Forget Remainers – Brexit will never satisfy the Leavers, either

Westminster Parliament. Picture: Ged Carroll (CC BY 2.0)

Ifan Morgan Jones

Brexit is ultimately driven by British nationalism and therefore a look at the multi-faceted character of this kind of nationalism can tell us something about where Brexit is likely to end up.

There are five elements to any nationalism:

  • Sovereignty – who has it?
  • Territory– is it under threat or is it secure?
  • Borders – where are they and who can cross them?
  • Culture – is it under threat?
  • Hard and soft power – who holds the whip hand?

Nationalist sentiment is satisfied when people feel that their preferred ‘national unit’ – be it the UK, Ireland, Wales, etc – has control over these five elements.

British nationalists voted for Brexit because they were told by the Leave campaign that the UK is losing its grip on all of them.

That the EU has taken away their sovereignty, that they have no control over their borders, and that their culture is being eroded by immigration.

Leavers also feel that, as part of the EU, they are just one voice among many rather than the dominant voice as they were in some as yet undefined golden age.


The problem for British nationalists, and why the Brexit negotiations have stumbled, is that Brexit simply can’t satisfy all five of these elements.

By seeking to satisfy some of them they must cede ground on others.

The biggest problem is the territorial element. Northern Ireland and, to a lesser extent, Scotland, could be cut adrift by Brexit.

To maintain Northern Ireland, they could also lose sovereignty. They have a choice between:

  • The UK remaining in close regulatory alignment with Brussels (and so the British state has less power)
  • A hard border between Britain and Northern Ireland (a compromise on the border and territory of the state)

They can maximise the power of the state or keep all their territory, but they can’t have both.

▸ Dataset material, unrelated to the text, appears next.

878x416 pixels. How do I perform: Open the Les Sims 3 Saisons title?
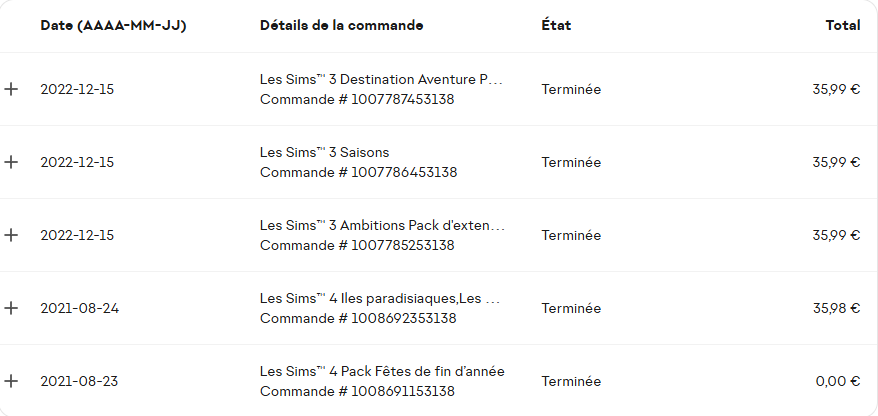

The same goes for the UK’s power abroad. Brexiteers dream of reclaiming the UK’s place as a big player on the world stage.

But everything we know about economics suggests that the UK will be poorer after Brexit, and its influence diminished.

This is ultimately Theresa May’s headache. It’s not a straight fight between Leavers and Remainers, because the choice there would be easy.

The problem is coming up with a plan that satisfies the Leavers. Because every option requires them to cede as well as gain power.

She simply can’t satisfy British nationalist sentiment, one way or the other.

Ultimately, the UK Government will have to decide that one or two of the above elements are less important than the others.


However, May’s choice is made easier when you recognise that there are ultimately two kinds of British nationalism.

There is the British nationalism of the (ultimately expendable) UK periphery and the British nationalism of the establishment – which might be better termed ‘Westminster nationalism’.

The British nationalism of unionists in Northern Ireland, Scotland and Wales is a contributionist nationalism – they (wrongly, in my opinion) believe that we really are ‘stronger together’.

But there is also a Westminster nationalism which adopts the guise of British nationalism in order to strengthen its grip on the peripheral territories which it can then exploit for resources.

This ‘Westminster nationalism’ only serves the establishment, as it is the main beneficiary of the way that political power and economic might have been centralised on these islands.

And these are the ‘nationalists’ ultimately in control of the Brexit negotiations.

So, which of the five elements might Westminster nationalists be willing to compromise on?

The power of the state itself is, of course, of utmost importance, as is the global prestige and affluence of the ruling class.

What is less important is the territorial dimension. Northern Ireland, Scotland, even Wales, are assets but if push comes to shove their loss can be countenanced.

A border between Northern Irealand and the rest of the UK wouldn’t be the end of the world. A second, and successful, referendum on Scottish independence is a risk worth taking.

The contributionist British nationalists elsewhere on these islands will feel a sense of betrayal, but it’s one that they should perhaps have seen coming.

Whatever form of Brexit is decided upon, someone is going to lose out. It won’t be the British establishment.